Sophie admits that she has been fortunate in the fact that the first consulting civil and structural engineering company, Romsey based WFBA, gave her that important first job in 2004 (before her degree results) and even though Sophie left their employment for 7 years, she was welcomed back in 2013 just prior to her Chartered membership exam and then her marriage to Robin in 2014, a mechanical services engineer. She is now Chartered and a Senior Structural Engineer.

WFBA’s Directors Bill Brown and Nick Groves admit that they welcomed the return of Sophie in the knowledge that she was very likely to become a mother within a few years.

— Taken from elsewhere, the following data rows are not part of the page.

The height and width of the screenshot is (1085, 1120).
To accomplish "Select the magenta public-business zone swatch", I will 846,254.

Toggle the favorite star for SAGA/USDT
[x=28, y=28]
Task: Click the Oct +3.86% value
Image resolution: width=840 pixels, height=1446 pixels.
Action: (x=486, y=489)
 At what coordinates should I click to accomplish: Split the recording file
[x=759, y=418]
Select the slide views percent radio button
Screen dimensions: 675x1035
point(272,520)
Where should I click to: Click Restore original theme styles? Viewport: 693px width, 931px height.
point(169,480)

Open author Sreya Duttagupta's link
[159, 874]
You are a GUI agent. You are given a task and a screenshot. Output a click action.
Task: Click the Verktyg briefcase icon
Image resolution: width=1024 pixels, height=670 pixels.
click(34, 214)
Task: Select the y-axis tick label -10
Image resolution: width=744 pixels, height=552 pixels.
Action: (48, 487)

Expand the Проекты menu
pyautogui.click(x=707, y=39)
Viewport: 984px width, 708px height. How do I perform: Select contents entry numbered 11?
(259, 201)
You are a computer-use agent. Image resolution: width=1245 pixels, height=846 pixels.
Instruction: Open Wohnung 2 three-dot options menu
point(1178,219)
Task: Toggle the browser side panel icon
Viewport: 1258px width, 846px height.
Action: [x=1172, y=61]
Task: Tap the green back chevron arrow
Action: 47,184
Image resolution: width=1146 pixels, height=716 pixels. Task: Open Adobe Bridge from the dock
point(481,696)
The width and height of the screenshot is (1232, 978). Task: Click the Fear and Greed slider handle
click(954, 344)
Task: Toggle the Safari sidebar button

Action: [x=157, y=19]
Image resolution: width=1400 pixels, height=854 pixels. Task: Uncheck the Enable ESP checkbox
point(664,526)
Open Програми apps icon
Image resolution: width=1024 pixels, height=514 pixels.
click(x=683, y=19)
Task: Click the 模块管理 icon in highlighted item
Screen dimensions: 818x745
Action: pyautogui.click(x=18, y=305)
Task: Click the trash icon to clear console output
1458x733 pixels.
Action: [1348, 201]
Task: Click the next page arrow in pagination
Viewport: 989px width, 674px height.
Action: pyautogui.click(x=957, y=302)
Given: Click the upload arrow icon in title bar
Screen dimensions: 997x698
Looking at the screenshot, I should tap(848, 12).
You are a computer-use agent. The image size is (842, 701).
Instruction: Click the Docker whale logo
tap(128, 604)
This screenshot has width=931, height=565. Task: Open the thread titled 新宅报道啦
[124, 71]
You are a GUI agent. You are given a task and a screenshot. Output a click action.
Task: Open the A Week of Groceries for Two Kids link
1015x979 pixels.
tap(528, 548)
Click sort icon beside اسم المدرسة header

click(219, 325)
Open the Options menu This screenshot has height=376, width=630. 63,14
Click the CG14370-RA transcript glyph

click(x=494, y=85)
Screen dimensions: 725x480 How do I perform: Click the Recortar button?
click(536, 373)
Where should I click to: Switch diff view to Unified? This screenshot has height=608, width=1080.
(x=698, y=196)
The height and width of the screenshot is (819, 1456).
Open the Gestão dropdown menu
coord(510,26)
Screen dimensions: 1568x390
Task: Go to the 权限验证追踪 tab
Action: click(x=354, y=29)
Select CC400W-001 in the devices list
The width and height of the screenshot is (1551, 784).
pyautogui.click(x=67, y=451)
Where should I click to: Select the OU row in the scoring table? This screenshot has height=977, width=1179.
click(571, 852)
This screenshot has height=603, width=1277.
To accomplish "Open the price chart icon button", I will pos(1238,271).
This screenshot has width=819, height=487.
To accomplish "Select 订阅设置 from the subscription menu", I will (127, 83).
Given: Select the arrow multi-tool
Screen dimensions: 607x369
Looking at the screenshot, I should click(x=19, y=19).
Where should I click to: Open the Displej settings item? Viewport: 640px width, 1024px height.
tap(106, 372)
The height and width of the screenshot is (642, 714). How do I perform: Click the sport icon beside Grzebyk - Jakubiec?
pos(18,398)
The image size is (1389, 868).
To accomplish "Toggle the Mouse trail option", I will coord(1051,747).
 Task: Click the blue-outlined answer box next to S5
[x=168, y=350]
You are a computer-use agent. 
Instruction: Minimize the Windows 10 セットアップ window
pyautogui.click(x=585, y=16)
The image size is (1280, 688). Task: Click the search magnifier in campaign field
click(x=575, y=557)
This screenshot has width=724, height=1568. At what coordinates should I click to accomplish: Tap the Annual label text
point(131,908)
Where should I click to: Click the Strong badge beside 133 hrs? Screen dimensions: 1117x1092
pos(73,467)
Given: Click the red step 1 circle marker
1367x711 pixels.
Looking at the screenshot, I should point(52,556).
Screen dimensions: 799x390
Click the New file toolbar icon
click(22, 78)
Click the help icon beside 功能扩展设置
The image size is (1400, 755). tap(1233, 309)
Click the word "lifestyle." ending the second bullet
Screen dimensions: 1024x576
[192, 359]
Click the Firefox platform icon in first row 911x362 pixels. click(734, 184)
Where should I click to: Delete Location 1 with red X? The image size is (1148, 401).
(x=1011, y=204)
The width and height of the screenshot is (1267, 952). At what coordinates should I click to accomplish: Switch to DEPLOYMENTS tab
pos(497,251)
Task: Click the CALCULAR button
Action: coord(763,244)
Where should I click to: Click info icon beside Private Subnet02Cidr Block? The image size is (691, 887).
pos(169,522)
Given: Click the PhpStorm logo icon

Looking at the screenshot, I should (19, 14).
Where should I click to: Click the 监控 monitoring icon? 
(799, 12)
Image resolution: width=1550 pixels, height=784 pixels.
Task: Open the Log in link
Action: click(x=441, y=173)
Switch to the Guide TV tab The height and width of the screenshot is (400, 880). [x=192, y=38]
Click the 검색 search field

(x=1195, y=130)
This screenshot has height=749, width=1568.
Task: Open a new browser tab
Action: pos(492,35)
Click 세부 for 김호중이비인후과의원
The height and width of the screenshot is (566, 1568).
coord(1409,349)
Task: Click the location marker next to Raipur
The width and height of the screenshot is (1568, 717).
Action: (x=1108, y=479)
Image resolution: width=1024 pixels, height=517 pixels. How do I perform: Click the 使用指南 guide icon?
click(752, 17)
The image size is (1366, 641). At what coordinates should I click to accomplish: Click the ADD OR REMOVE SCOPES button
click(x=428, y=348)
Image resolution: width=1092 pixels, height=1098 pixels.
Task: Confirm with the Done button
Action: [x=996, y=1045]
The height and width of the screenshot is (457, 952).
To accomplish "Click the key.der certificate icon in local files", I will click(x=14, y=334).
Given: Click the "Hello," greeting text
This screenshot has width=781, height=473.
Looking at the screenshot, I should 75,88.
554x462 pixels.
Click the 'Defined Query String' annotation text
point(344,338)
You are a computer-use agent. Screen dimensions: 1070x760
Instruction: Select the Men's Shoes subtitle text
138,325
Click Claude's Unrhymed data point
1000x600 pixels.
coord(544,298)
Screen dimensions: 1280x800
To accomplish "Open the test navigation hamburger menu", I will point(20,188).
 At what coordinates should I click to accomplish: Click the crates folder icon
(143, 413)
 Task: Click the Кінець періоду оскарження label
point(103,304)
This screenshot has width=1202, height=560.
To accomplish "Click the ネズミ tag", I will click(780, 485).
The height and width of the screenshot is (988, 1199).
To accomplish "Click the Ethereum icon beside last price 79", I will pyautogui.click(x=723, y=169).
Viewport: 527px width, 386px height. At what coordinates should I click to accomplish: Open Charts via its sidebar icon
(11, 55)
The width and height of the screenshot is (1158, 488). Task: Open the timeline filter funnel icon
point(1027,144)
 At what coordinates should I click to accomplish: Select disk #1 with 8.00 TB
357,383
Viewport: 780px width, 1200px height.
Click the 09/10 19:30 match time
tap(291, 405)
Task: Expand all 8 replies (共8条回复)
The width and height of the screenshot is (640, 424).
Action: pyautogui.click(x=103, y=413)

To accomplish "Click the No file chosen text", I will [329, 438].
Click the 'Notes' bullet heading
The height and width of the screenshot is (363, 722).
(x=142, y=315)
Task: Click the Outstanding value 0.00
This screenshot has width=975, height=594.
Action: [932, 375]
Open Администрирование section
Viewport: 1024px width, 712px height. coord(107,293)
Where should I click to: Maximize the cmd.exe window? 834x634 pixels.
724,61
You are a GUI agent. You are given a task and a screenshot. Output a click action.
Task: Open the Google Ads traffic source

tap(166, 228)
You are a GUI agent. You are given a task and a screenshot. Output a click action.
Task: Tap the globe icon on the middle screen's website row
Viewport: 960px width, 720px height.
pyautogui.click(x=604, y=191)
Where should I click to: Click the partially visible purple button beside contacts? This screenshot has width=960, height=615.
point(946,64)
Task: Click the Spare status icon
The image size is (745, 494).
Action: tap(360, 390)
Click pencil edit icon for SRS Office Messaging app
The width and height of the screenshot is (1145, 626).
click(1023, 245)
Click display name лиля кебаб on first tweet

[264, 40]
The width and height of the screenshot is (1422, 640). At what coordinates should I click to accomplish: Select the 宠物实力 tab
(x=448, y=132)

“We knew that Sophie had the knowledge and experience to do the job as well as any of her male colleagues and as parents ourselves, we knew the issues faced by our wives when our children were young.  It’s only a temporary phase in a career so why would we not support Sophie?” said Nick Groves.

Sophie admits that she has been fortunate to have employers who offer her a short working week that permits the constant juggling act between career and motherhood of 3 year old Dylan and 1 year old Keira. The fact that her own mother and mother-in-law are reasonably close to help, also allows the juggling act to succeed.

“It’s worth it,” says Sophie. “I’m confident that I’m on an equal wage with my male colleagues and so it’s very satisfying to know that my early interest in maths and physics has resulted in working in an industry that I can enjoy. I’m very keen to contribute to WFBA over the long term as it continues to expand and gain a variety of interesting construction projects.”

Nick Groves believes that it would be incredibly stupid to allow a brilliant team member of any gender to feel the need to give up a profession that they have aspired to become.  “Everyone is an individual with different demands and needs to make their career a success.  It makes us stronger as a business to recognise that and to embrace it.”